* _Records for the exercise_
##########

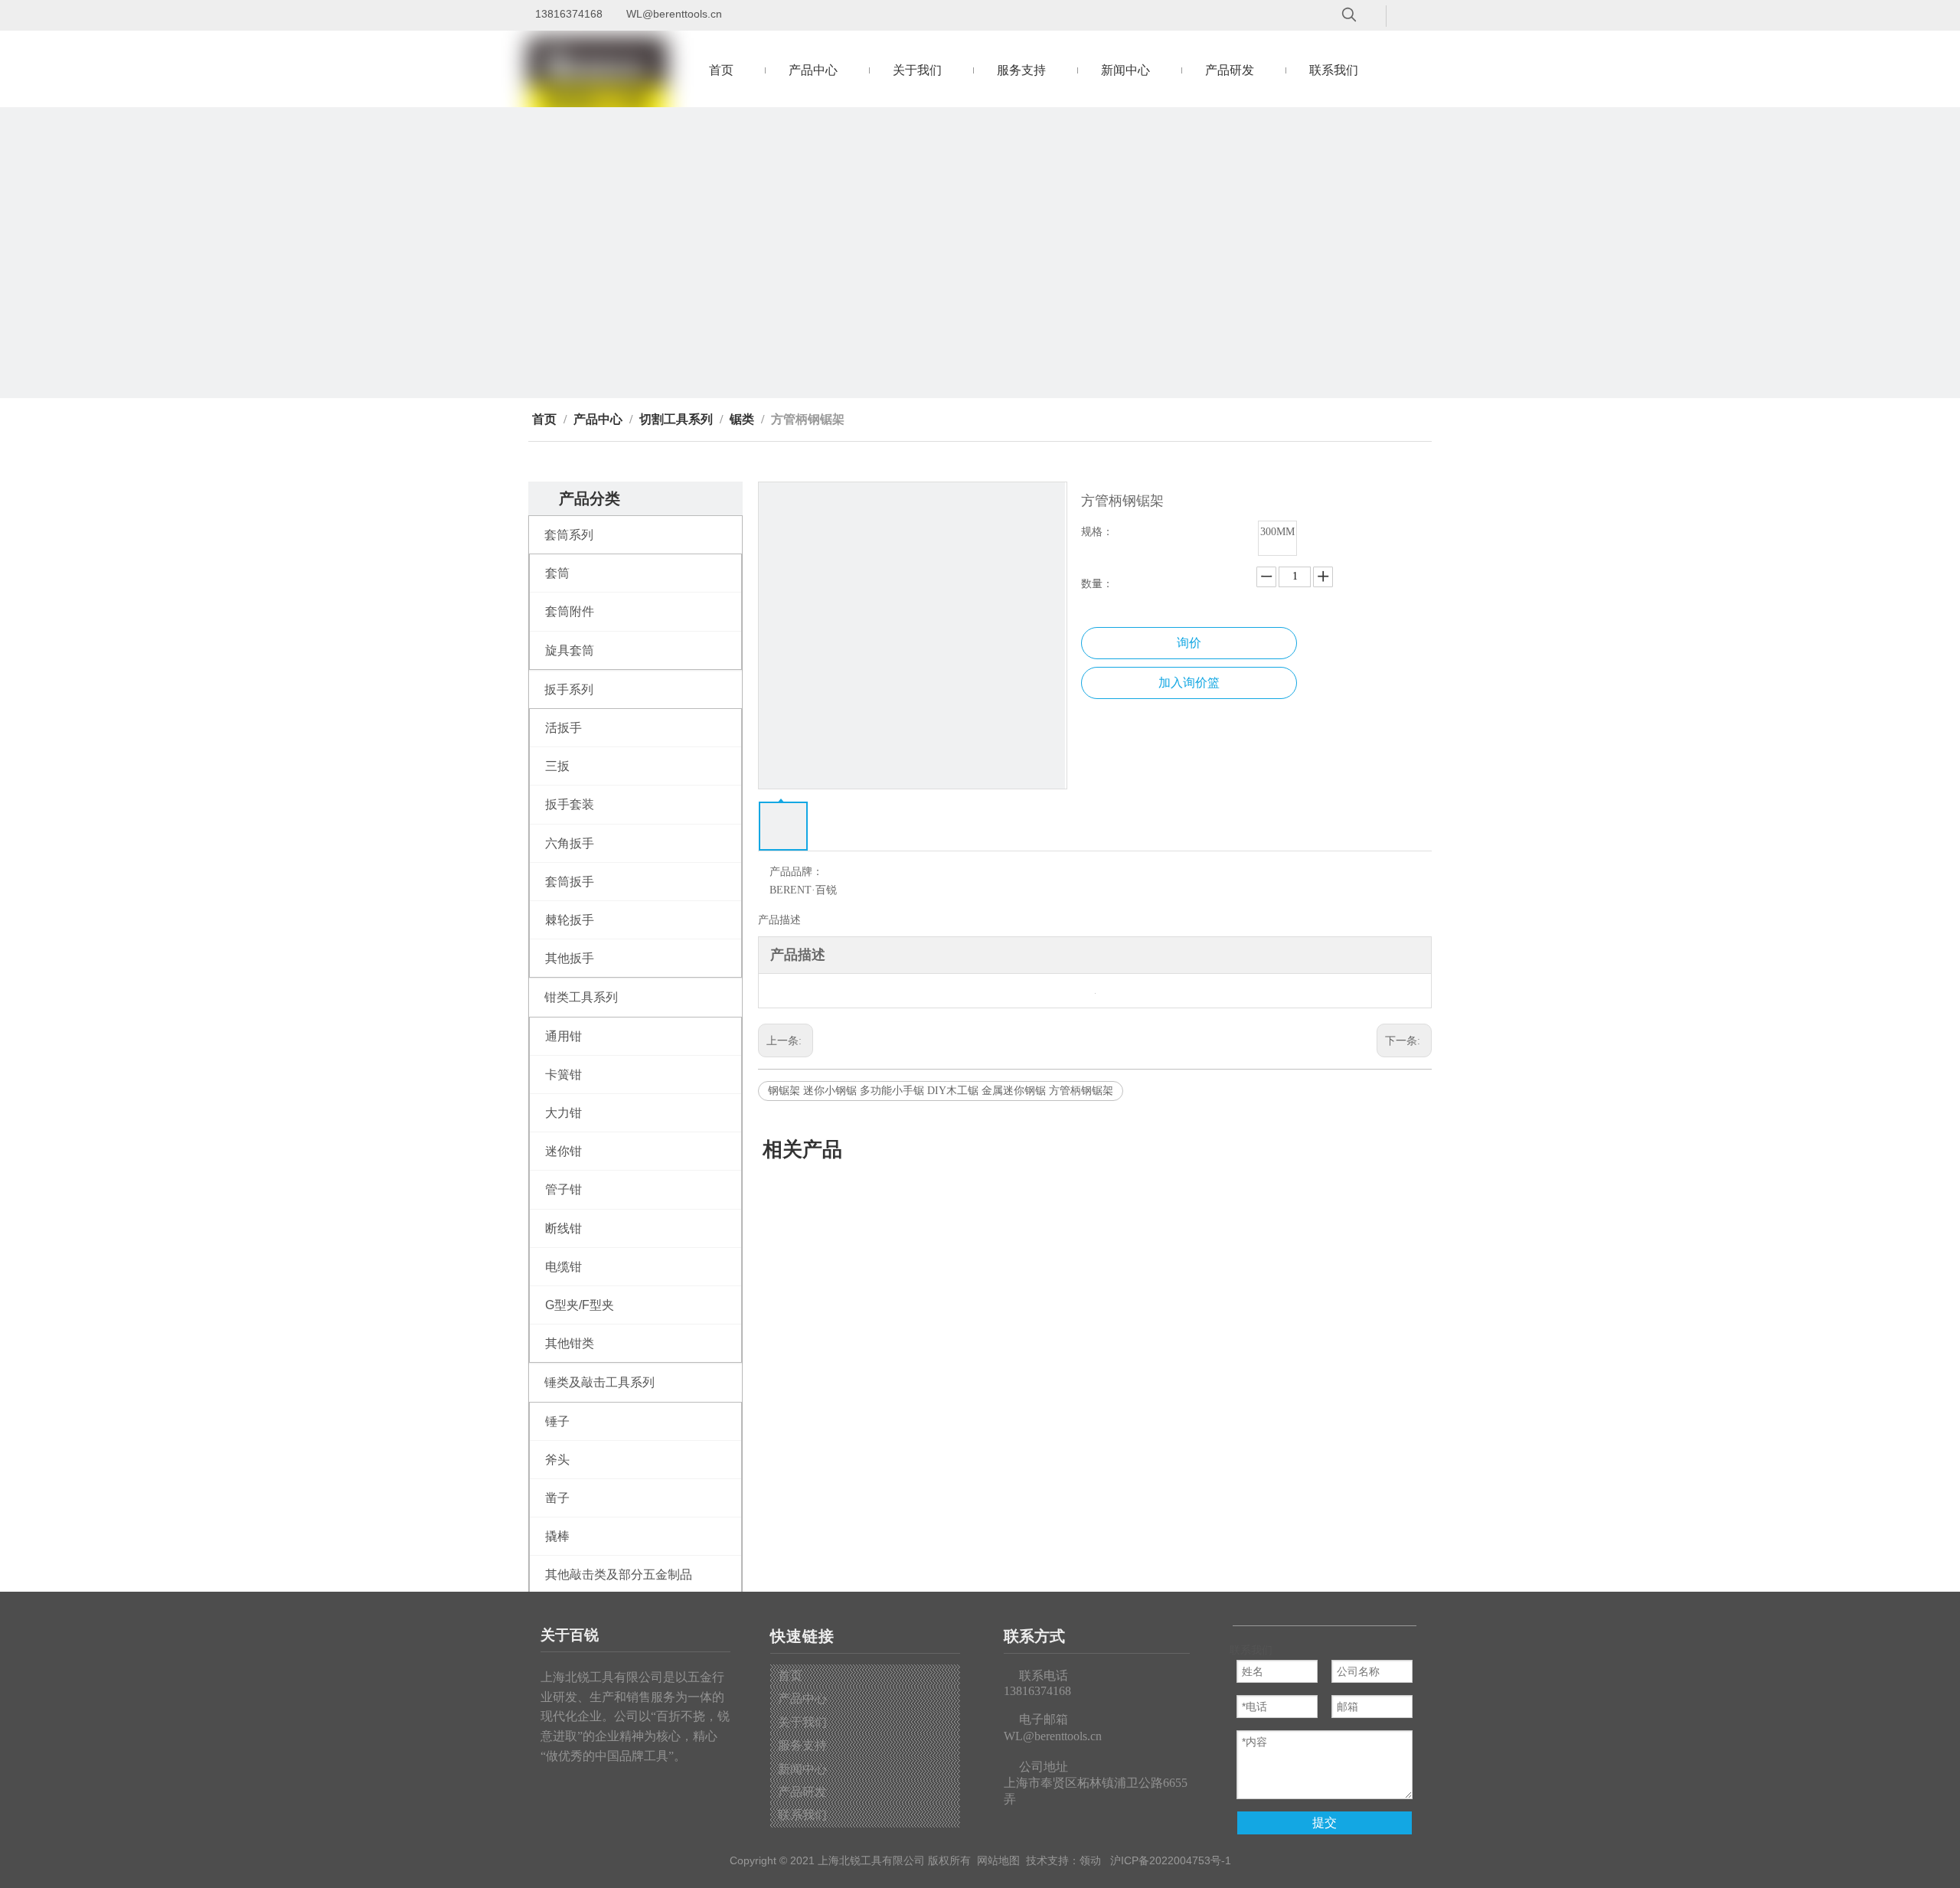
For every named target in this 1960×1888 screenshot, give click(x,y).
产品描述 (779, 920)
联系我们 (802, 1814)
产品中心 (802, 1698)
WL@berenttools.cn (674, 14)
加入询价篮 (1189, 682)
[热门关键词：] (1349, 15)
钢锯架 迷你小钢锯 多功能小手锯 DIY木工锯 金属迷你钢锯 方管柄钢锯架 (940, 1090)
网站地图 (998, 1860)
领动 (1090, 1860)
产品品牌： (796, 871)
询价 (1189, 642)
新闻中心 (802, 1768)
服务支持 (802, 1745)
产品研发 (802, 1791)
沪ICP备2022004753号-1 (1170, 1860)
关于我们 (802, 1722)
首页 (790, 1675)
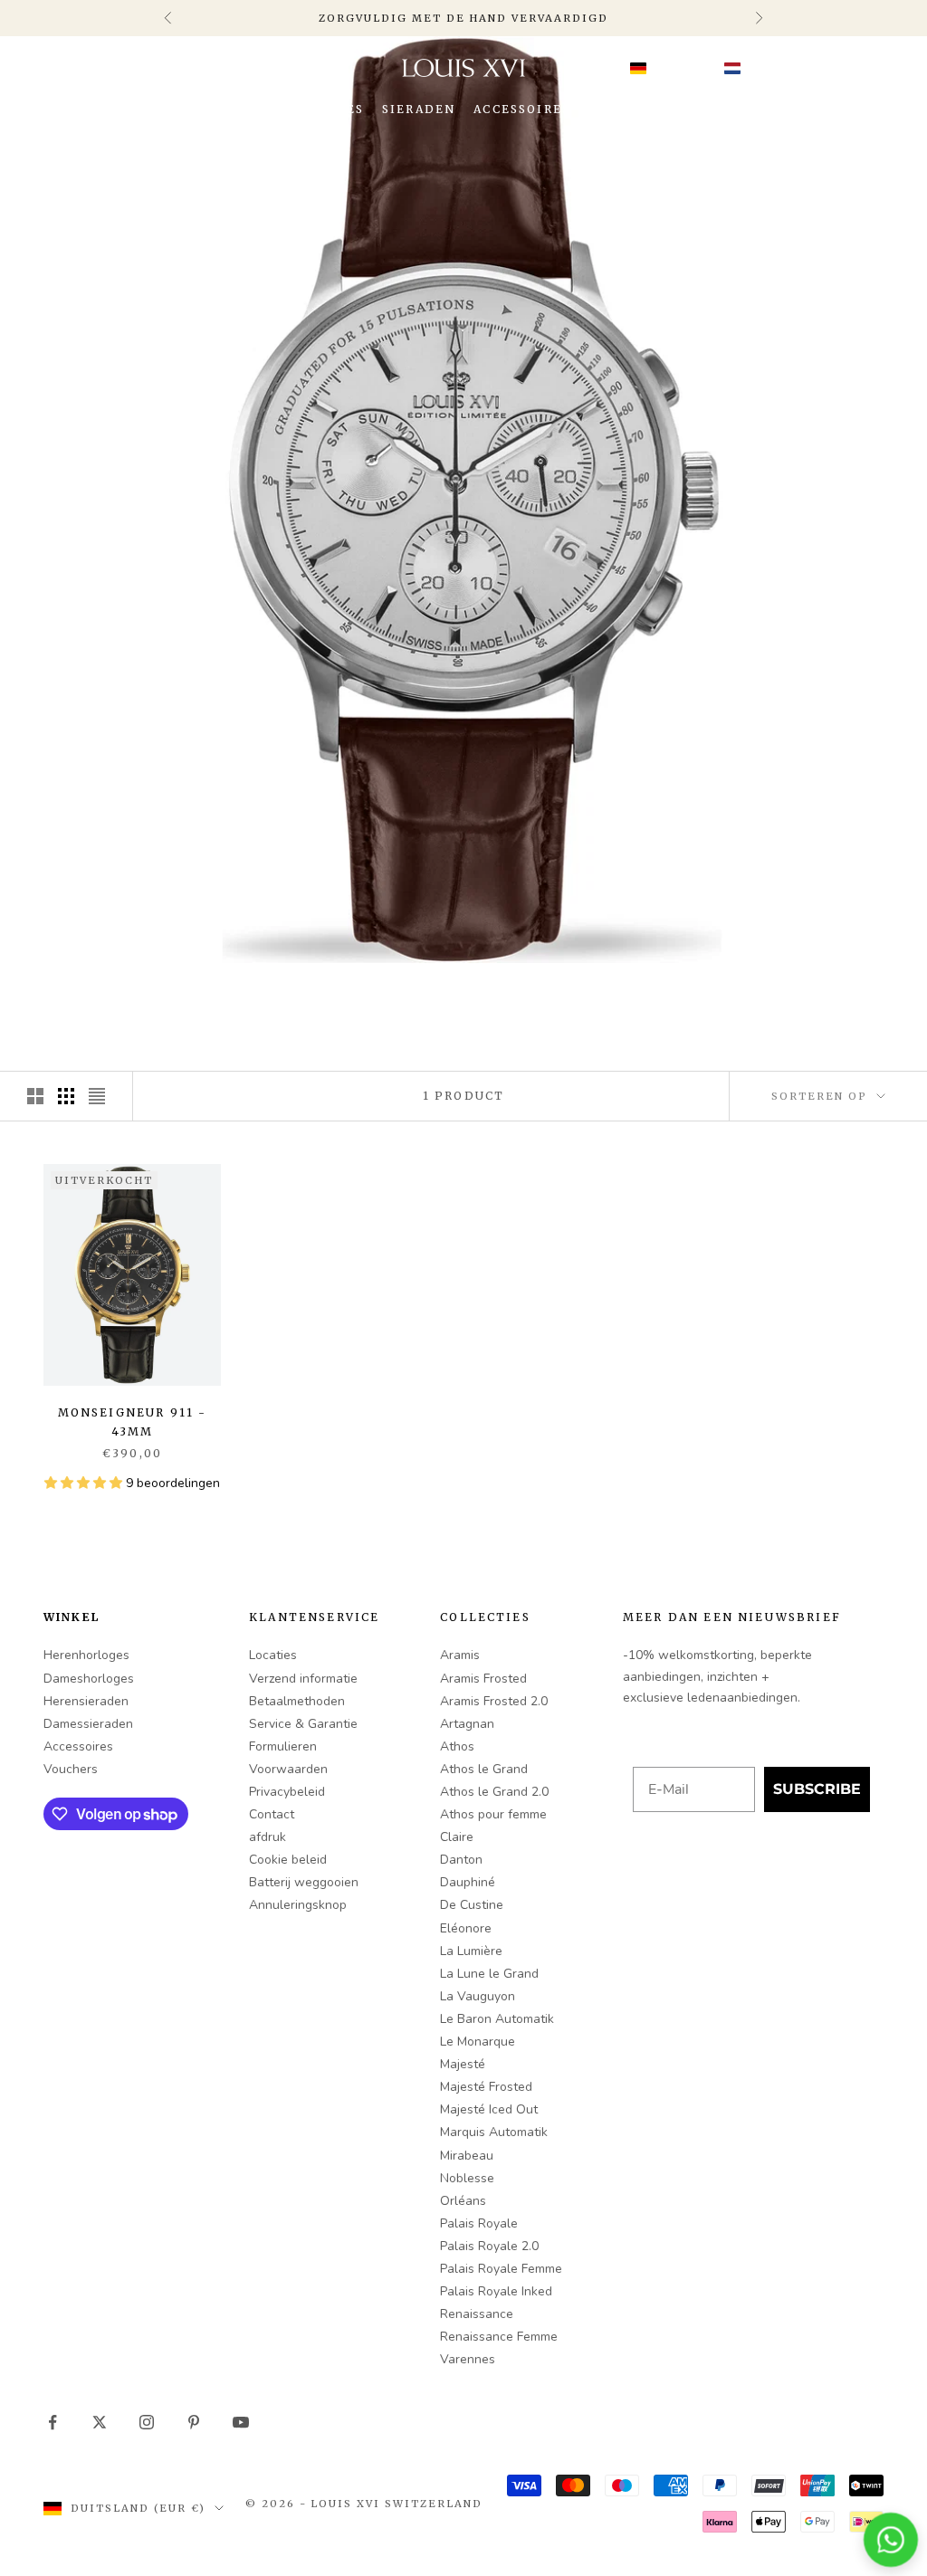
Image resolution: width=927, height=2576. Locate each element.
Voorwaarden (288, 1769)
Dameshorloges (88, 1678)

##########

* _Problem details_
Faithful copy, images left out: write out every line of data.

* _Task result_
For every named target in this 1960×1888 screenshot, give click(x,y).
产品描述 (779, 920)
联系我们 (802, 1814)
产品中心 (802, 1698)
WL@berenttools.cn (674, 14)
加入询价篮 (1189, 682)
[热门关键词：] (1349, 15)
钢锯架 迷你小钢锯 多功能小手锯 DIY木工锯 金属迷你钢锯 方管柄钢锯架 (940, 1090)
网站地图 (998, 1860)
领动 (1090, 1860)
产品品牌： (796, 871)
询价 (1189, 642)
新闻中心 (802, 1768)
服务支持 (802, 1745)
产品研发 (802, 1791)
沪ICP备2022004753号-1 (1170, 1860)
关于我们 (802, 1722)
首页 (790, 1675)
Image resolution: width=927, height=2576. Locate each element.
Voorwaarden (288, 1769)
Dameshorloges (88, 1678)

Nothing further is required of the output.